(Stored items)
______
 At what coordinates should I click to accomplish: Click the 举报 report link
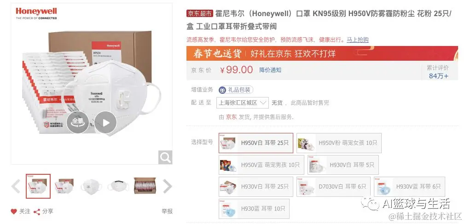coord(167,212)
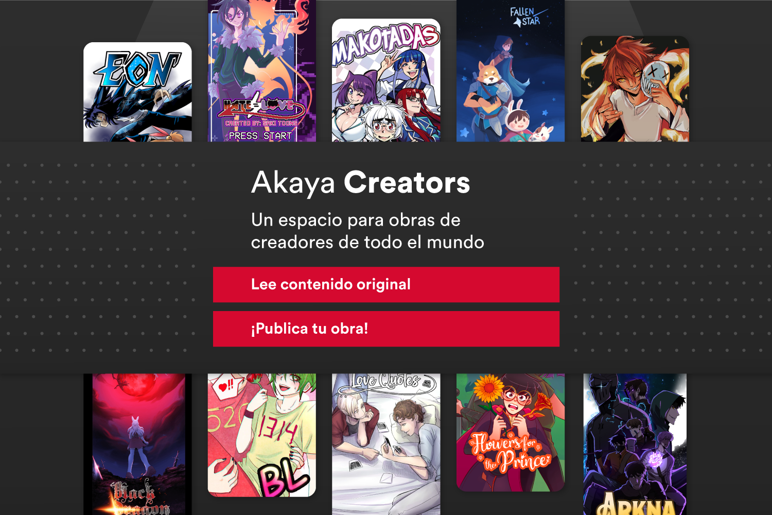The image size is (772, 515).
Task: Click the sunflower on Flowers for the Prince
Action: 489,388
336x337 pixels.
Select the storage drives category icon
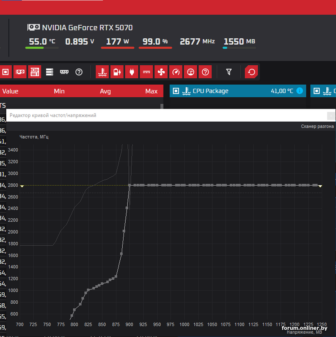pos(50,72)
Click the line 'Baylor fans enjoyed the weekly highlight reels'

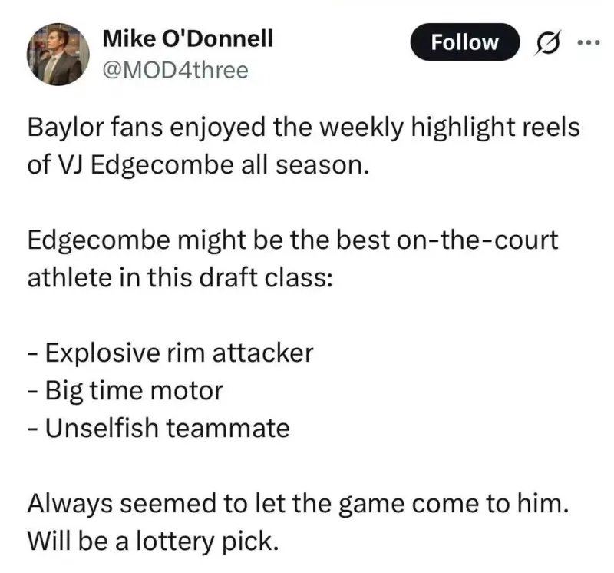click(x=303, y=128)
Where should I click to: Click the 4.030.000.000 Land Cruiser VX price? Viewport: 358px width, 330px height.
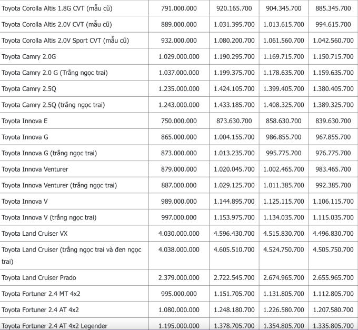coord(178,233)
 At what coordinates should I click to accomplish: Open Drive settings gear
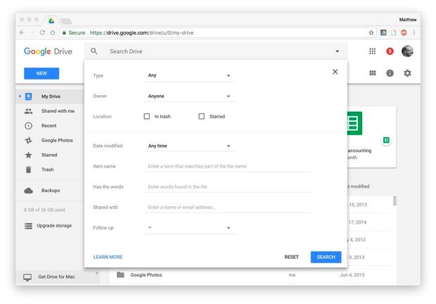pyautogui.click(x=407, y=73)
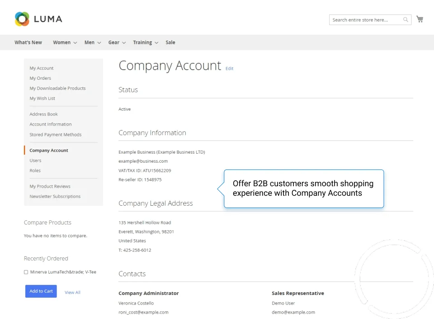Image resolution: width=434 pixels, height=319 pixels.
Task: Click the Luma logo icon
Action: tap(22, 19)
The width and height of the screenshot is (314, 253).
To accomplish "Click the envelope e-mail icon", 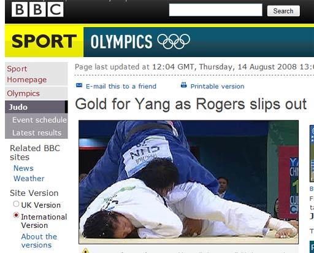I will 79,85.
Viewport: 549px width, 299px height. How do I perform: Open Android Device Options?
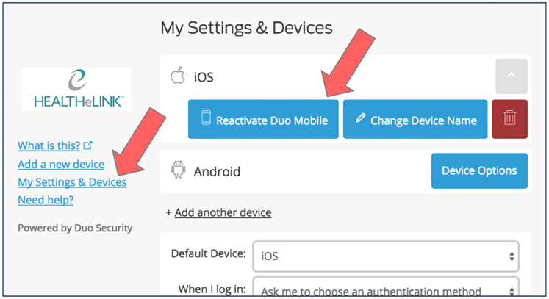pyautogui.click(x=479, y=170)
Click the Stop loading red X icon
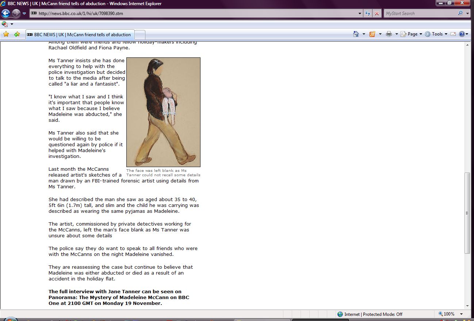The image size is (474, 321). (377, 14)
______
*Problem statement*
In the records above, find the line that contains "Viewport: 549px width, 299px" and repeat exactly that line and all lines after it to the end. Do not include pictures.

*Worked solution*
Viewport: 549px width, 299px height. How do I perform: Open Android Device Options?
pyautogui.click(x=479, y=170)
Click the Stop loading red X icon
The image size is (474, 321). (377, 14)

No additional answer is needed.